The wholesale element is the piece that can explode when the gas price spikes. So a switch to fixed prices will bring greater stability in periods such as now. In that sense, there is a “de-linking” gain. But, if the variable rate of £70-ish under normal conditions only becomes, say, a fixed-rate of £50, the overall gain in bills for consumers will not be gamechanging. Maybe the haircuts will be bigger, but it’s not obvious why they would be.

The RO scheme was necessarily generous to get the industry up and running in its early years. One can’t decry its existence, even if the rewards have been higher than original developers expected. But those generous subsidies only start to roll off from next year and will take a decade to disappear. It is one reason why bills are so hard to shift. The projects still account for 30% of UK electricity generation.

Here’s a rounded view of Tuesday’s plan from Callum MacIver of Strathclyde University, also a researcher for UK Energy Research Centre, which produced the more radical “pot zero” idea in 2022: “While the measures are very welcome, my personal view is that the near-term impact could be relatively modest. With good take-up, they have the potential to insulate electricity prices further from the impact of continued or future gas price shocks, which should be regarded as a win in its own right.

“However, the failure to include the RO element feels like a potential missed opportunity for concrete bill reductions in the near term – particularly for businesses who didn’t benefit in the same way as households from the recent shift of 75% of RO costs from bills to general taxation.”

Yes, that’s fair: the government is really only putting in place protection against spikes by injecting more certainty on prices. To really move the dial on bills, somebody has to be paid less. In this case, it seems, the government fears bad signals to investors if it were to kill the expensive RO scheme before it expires naturally.

The more important announcement in Tuesday’s long list may turn out to be the intention to accelerate the take-up of electric vehicles and heat pumps. That is necessary because, even as the UK has added wind and solar farms, the adoption of electric technology has been achingly slow. As a trio of energy bosses put it this week, the government needs “a clear plan not just for how we produce energy, but how we use it too.”

As for the North Sea, it was hard to tell what Miliband was trying to indicate.
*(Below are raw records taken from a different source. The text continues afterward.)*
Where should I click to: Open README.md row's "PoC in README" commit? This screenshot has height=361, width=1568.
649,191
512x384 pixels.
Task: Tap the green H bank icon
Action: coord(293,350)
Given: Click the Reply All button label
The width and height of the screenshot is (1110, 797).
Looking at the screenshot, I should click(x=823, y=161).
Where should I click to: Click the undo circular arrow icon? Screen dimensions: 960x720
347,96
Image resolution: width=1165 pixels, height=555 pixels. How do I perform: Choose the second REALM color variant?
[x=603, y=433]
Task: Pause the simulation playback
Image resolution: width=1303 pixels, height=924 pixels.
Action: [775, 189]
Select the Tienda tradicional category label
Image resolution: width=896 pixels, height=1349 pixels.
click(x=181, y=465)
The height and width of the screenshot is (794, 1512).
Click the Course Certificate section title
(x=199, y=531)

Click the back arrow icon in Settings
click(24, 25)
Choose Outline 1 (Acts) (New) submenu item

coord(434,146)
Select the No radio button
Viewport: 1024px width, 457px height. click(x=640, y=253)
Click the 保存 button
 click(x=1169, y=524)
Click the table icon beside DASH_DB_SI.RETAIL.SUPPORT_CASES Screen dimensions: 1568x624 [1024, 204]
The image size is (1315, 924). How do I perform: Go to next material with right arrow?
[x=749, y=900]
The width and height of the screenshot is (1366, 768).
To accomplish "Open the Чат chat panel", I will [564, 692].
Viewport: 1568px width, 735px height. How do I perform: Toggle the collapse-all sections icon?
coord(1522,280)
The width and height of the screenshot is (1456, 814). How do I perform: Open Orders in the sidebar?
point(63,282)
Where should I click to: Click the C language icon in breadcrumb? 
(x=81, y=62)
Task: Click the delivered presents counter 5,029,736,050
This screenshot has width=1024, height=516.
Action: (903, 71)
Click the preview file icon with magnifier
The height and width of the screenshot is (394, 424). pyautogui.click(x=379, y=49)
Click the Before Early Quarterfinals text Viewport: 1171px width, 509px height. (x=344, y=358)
He said he doesn’t agree with those who would turn off the taps immediately or with those who would drill “every last drop”, a form of words that leaves a very wide range between producing nothing and producing everything.

His real approach will only become clearer when he (eventually) makes a decision on whether to approve the Jackdaw gasfield and the Rosebank oilfield. Current best guess: the former looks more likely than the latter.